A task force on Implementation of Sexual Offences Act has rated Trans Nzoia County as leading in Gender Based Violence (GBV).

Kitale Police Station registered 35 cases of rape and defilement last May, June and July. But according to local rights organisations, many cases of GBV go unreported.

The revelation was made during a stakeholders’ forum co-organised by the task force and Chanuka Programme — a Kitale based non-governmental organisation.

Chanuka Programme cited culture as the major cause of rising cases of GBV.

Retired judge, Lady Justice Effie Owuor said rampant cases of GBV in Trans-Nzoia were embarrassing.

Owuor described as shameful for a region credited as the country’s food granary and with economic potential to witness cases of gender abuse.

“It is indeed regrettable and shameful for a county like Trans-Nzoia prided for its economic potential to register such vices. Offenders should know stiff penalties await them when caught,” she warned.

She said the task force has intensified sensitisation campaigns across the country to educate the public on the Act. “We have stepped up campaigns to educate the public and build capacity of the police, Children Department, Director of Public Prosecution and medical service to ensure success of the Act,” she said.

Stakeholders’ role

She was speaking during the forum that was held at Kitale Museum.

Chanuka Programme coordinator Anderson Mwenesi blamed culture and poverty for rising cases of the GBV in the region. He said rape and defilement cases stand at 60 per cent and called on stakeholders to tackle the vice.

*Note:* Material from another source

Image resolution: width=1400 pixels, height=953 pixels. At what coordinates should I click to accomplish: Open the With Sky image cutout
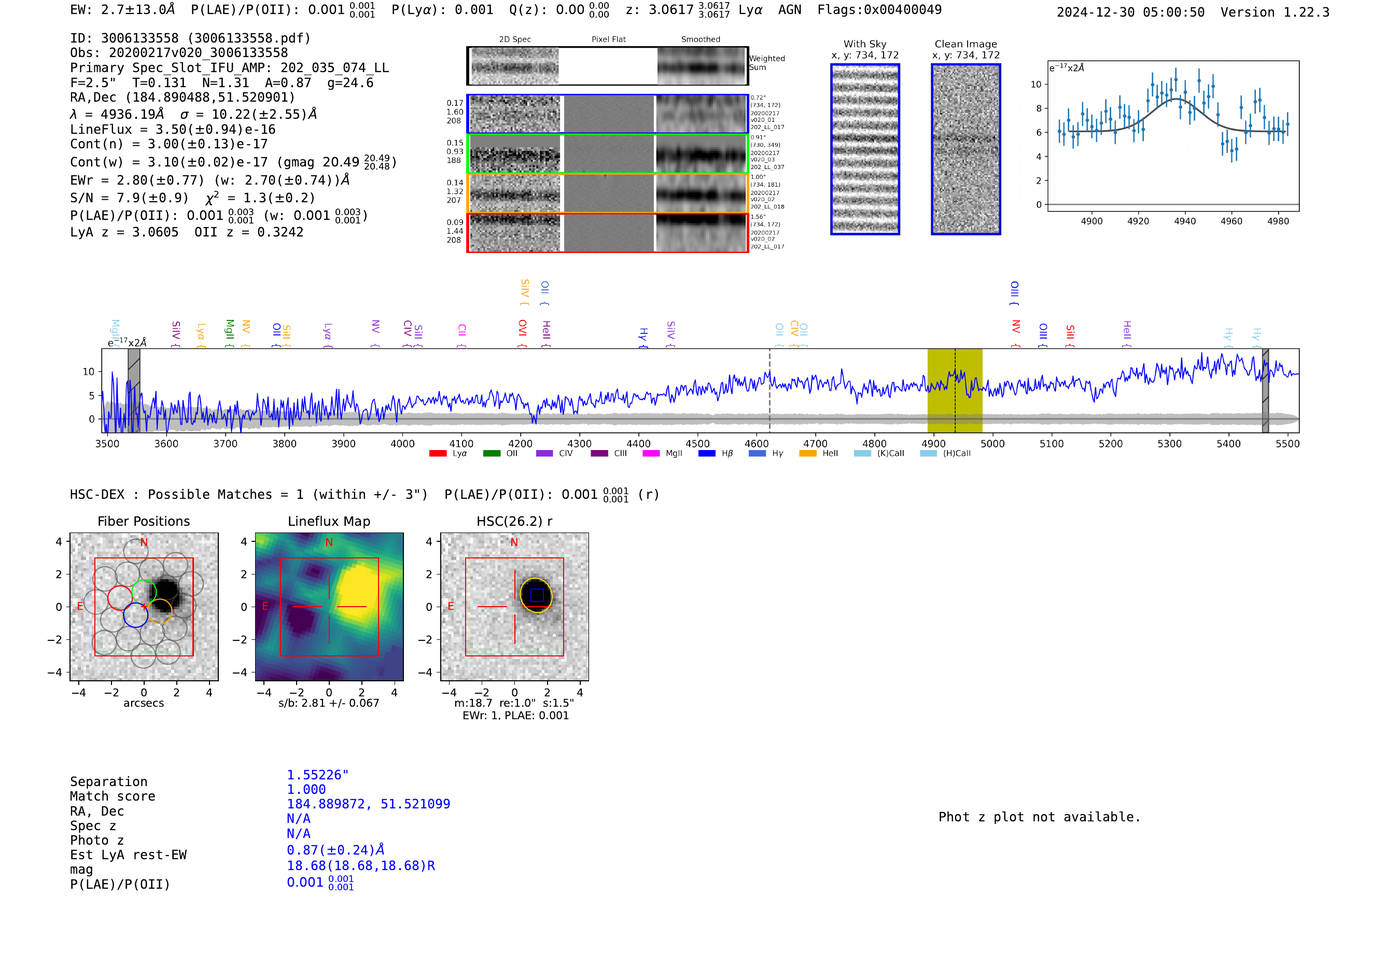[865, 149]
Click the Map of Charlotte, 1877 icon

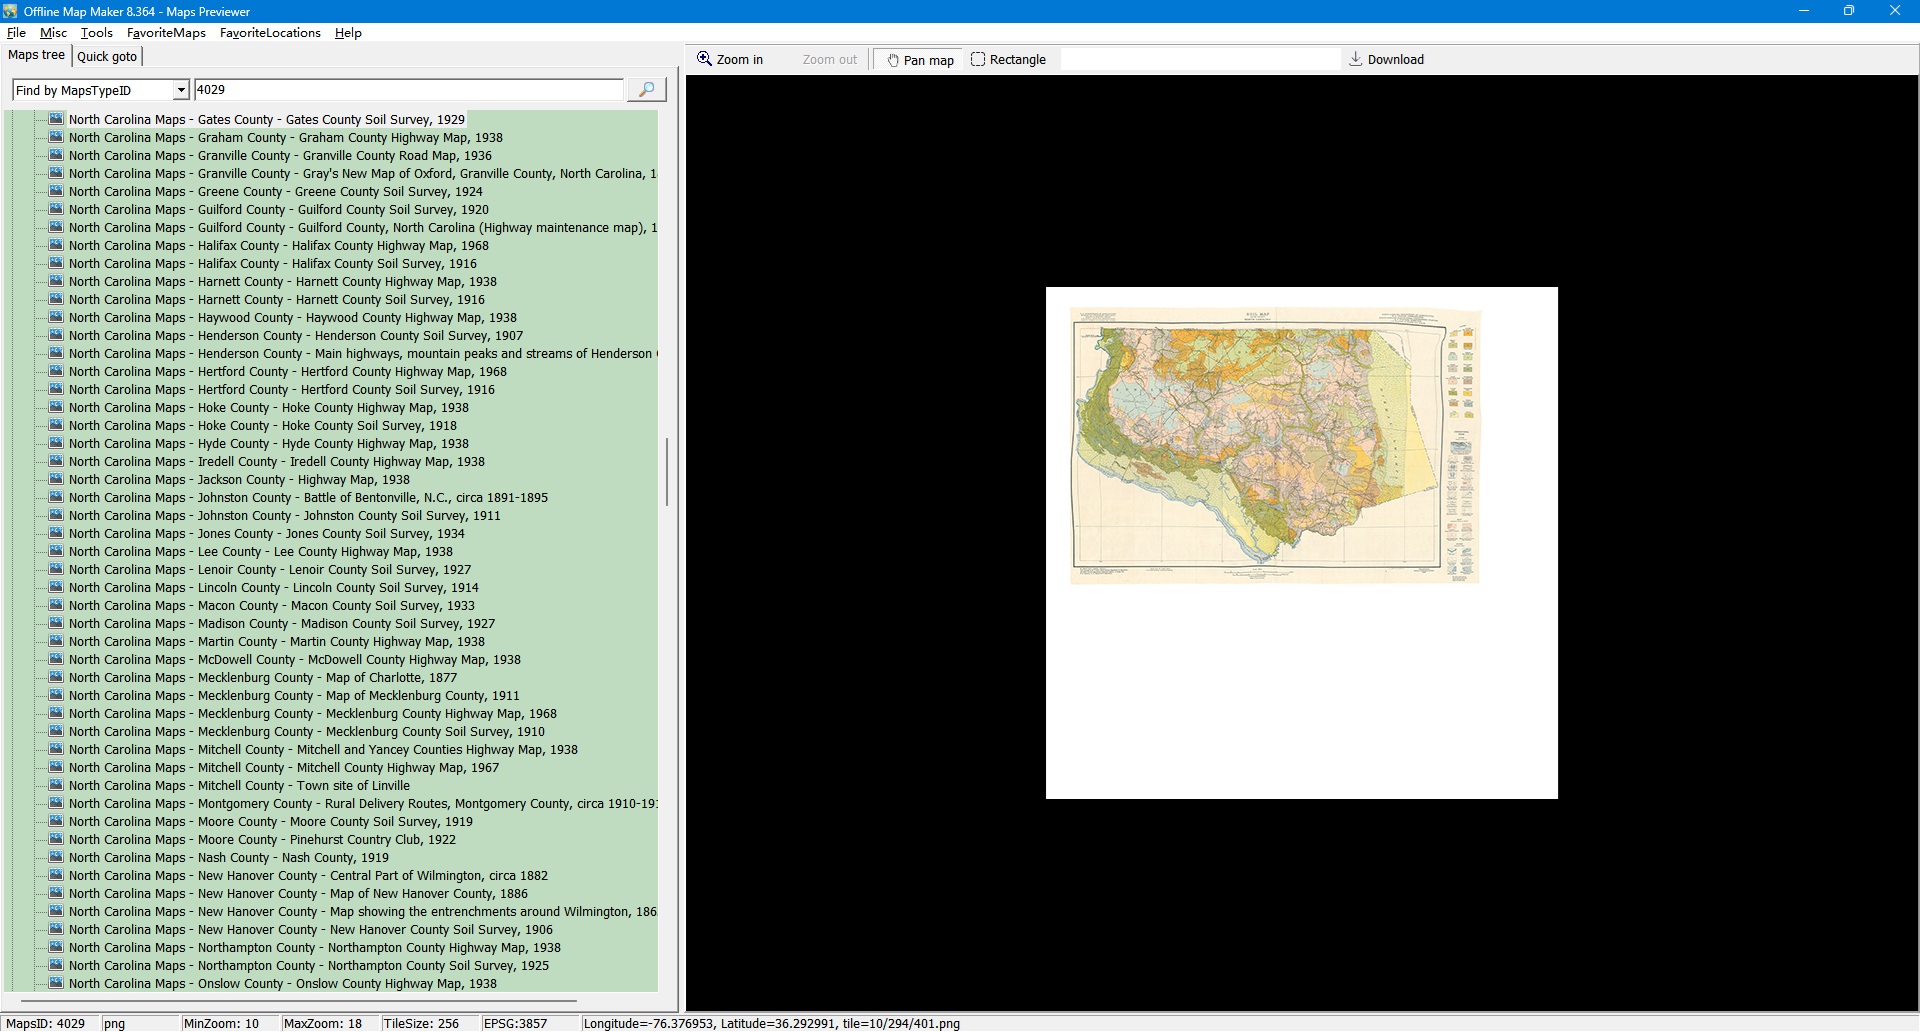56,678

“A day rarely passes without a rape or defilement being reported in the area. Culture and poverty has fueled the vice. This situation should be controlled,” he said.

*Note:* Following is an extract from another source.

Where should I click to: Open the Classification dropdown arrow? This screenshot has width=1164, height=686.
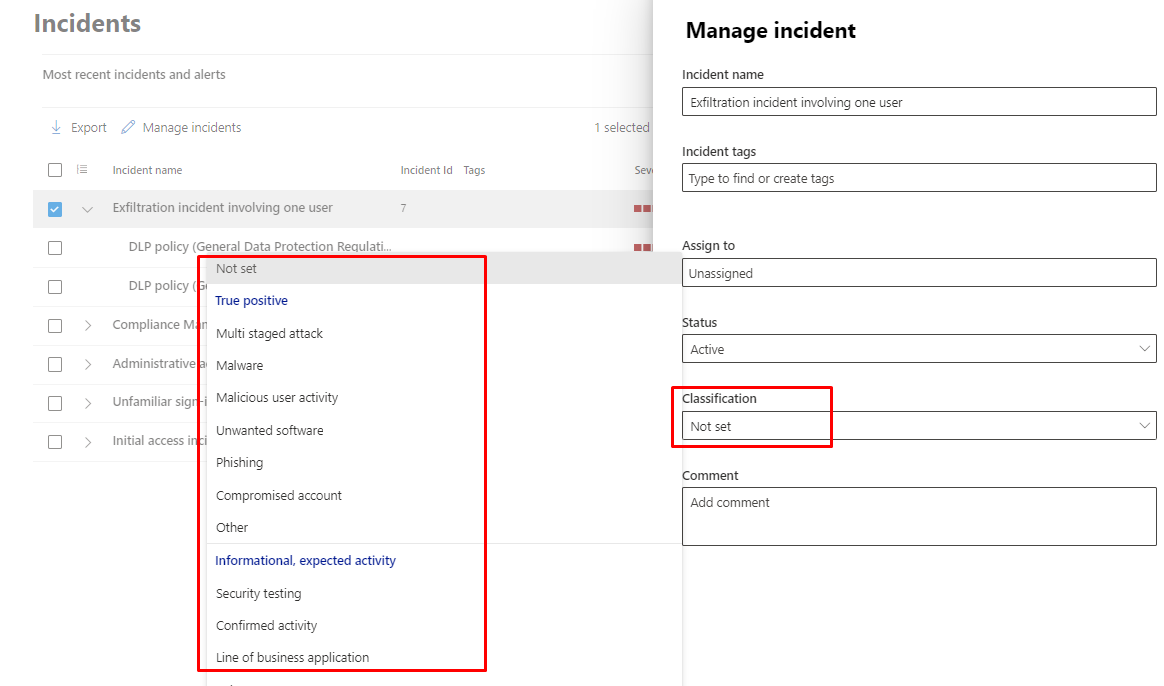coord(1144,426)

Saboti DO Kissinger Ongaga opened the forum on behalf of the County Commissioner Charity Chepkong’a. Ongaga moved the audience when he narrated how an eight-year-old girl was raped and strangled before her body was dumped inside a maize plantation in Saboti.

And a report by the Trans-Nzoia children office indicated that 21 cases of child abandonment were reported in the past two months.

Historians believe violence against women is tied to the history of women being viewed as property and a gender role assigned to be subservient to men. 

Sexual violence occurs within relationships, with two-thirds reporting current or former husbands, partners or boyfriends as their perpetrators and only six per cent naming strangers.